EXERCISE DETAILS
Please pull out every line of the entries below that contains the word "height", matching case exactly.

--------

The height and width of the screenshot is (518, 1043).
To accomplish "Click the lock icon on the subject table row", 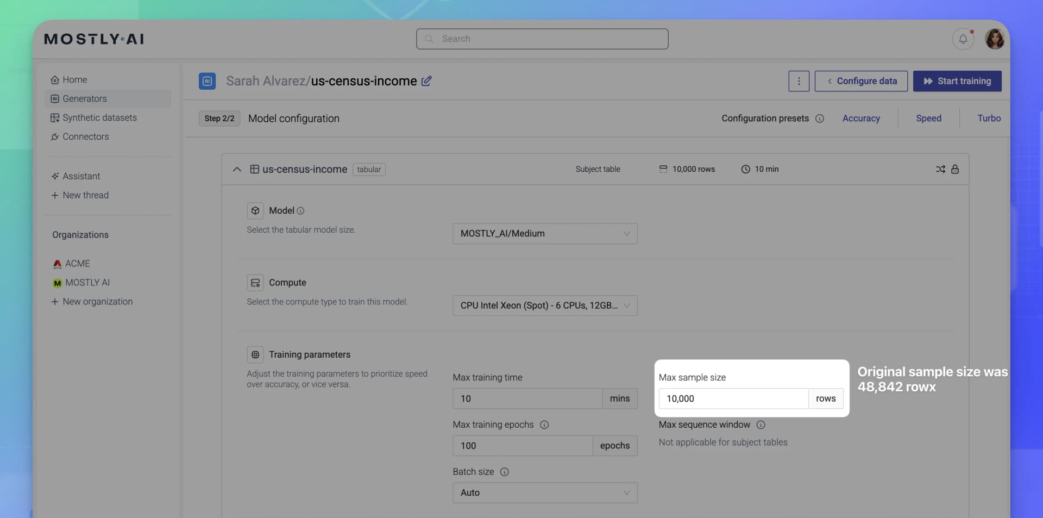I will (x=956, y=169).
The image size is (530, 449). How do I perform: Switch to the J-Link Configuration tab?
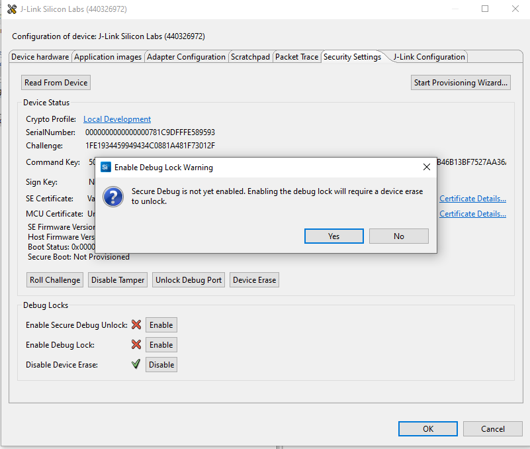coord(428,56)
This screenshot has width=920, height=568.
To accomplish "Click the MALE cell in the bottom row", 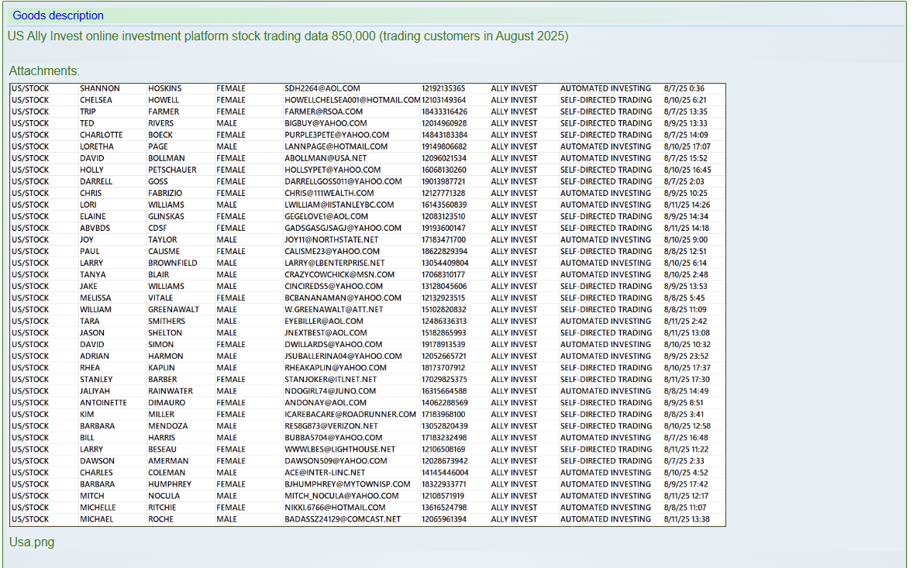I will (x=227, y=519).

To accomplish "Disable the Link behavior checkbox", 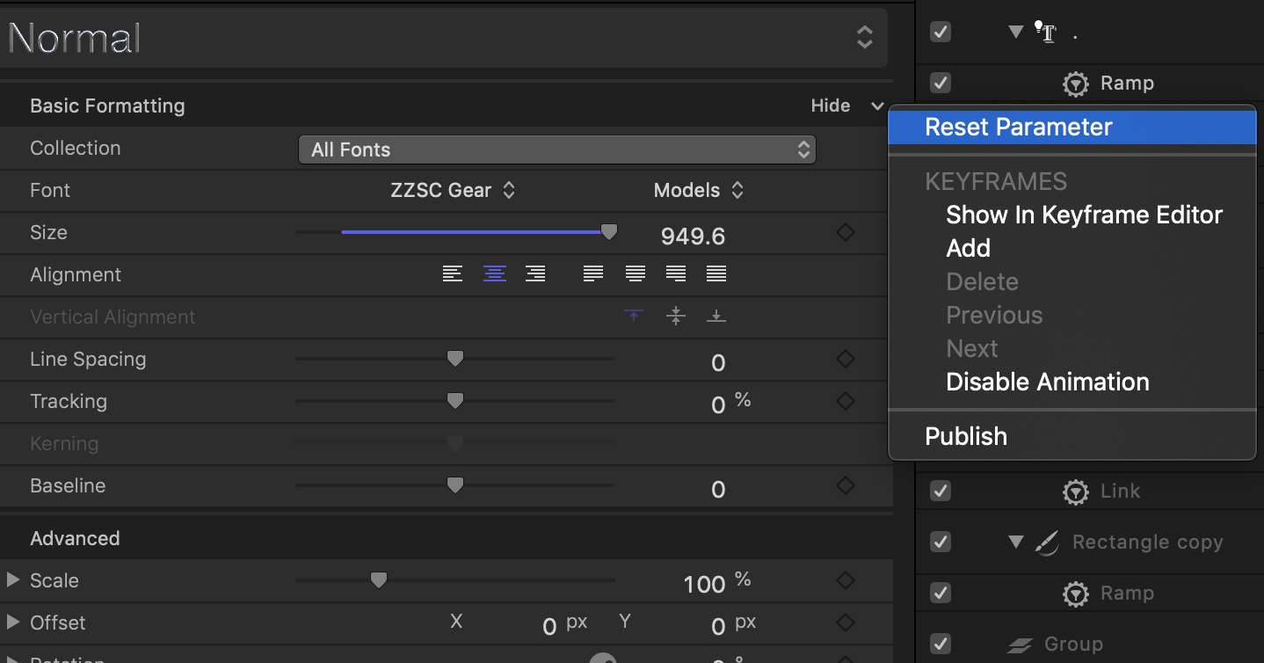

--------

WORKED SOLUTION
The height and width of the screenshot is (518, 1043).
This screenshot has width=920, height=568.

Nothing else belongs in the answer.